In the article “Shakespeare’s Plea for Human Values” by Herbert Bronstein the author presents many ideas regarding the character of Shylock and his representation as a Jew in the play. The main issue that the author tackles in this article is the negative image of Jews that is portrayed by Shakespeare through the character of Shylock, a Jewish man who lends money not out of sincere generosity but simply out of greed. The idea of usury is well developed and portrayed in the play, and it seems that Shakespeare is linking Jews exclusively with greed, thus raising the question of whether the play is relevant in a world where anything anti-semitic is considered to be too controversial.
The author makes the point in his article that the idea of loaning money was very different in the time of Shakespeare. When it was done, it would have been done out of generosity, not out of profit. To the exclusively Christian English audience that Shakespeare was writing for, the image of the Jew was the recognizable as greedy for money. This seems to be a sad fact, but a fact nonetheless. Within the context of Shakespeare’s life, this image would have resonated with his readers not because he was prejudiced against Jews, but because he wouldn’t have known any Jews personally.

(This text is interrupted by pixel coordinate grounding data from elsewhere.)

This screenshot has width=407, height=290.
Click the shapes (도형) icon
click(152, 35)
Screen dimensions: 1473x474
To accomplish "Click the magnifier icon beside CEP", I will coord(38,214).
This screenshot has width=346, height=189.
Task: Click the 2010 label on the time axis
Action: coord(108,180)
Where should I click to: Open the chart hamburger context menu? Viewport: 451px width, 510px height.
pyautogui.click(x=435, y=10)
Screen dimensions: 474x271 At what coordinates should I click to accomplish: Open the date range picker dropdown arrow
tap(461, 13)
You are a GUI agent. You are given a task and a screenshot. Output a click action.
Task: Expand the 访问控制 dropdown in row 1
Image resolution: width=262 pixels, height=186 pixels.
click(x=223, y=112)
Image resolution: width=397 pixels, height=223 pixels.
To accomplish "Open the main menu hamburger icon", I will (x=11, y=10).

In essence, this article is not really a criticism of Shakespeare’s play itself, but a criticism of people not enjoying the play for what it was and can still be. The author argues that Shylock can, indeed, be a sympathetic character and the play can be enjoyed as a moralistic view of greed and usury, a statement from Shakespeare about what life would be like if everyone only gave money for greed, not for generosity. The author’s ideas are both interesting and factual, and sheds a greater light on how Shakespeare’s world worked, and how we can understand his play despite the 500 year difference from the time of it being written to our present modern day society.